TASK STATEMENT: Rewrite the records from the line with "You are a GUI agent. The screenshot is 1087×2576." up to and including the line with "Grantha (376, 126)", keeping each request as it is and multiplying every coordinate in the answers by 1.85, rounded to the nearest whole number with halves rounded up. Leave out all other lines.

DATASET CONTENT:
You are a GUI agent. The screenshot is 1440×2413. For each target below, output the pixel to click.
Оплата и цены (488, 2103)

==

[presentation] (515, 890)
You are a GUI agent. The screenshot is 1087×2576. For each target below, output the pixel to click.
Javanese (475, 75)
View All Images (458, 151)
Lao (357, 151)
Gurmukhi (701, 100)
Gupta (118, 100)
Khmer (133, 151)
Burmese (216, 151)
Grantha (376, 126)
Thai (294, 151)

FINISHED TASK:
You are a GUI agent. The screenshot is 1087×2576. For each target below, output the pixel to click.
Javanese (879, 139)
View All Images (847, 279)
Lao (660, 279)
Gurmukhi (1297, 185)
Gupta (218, 185)
Khmer (246, 279)
Burmese (400, 279)
Grantha (696, 233)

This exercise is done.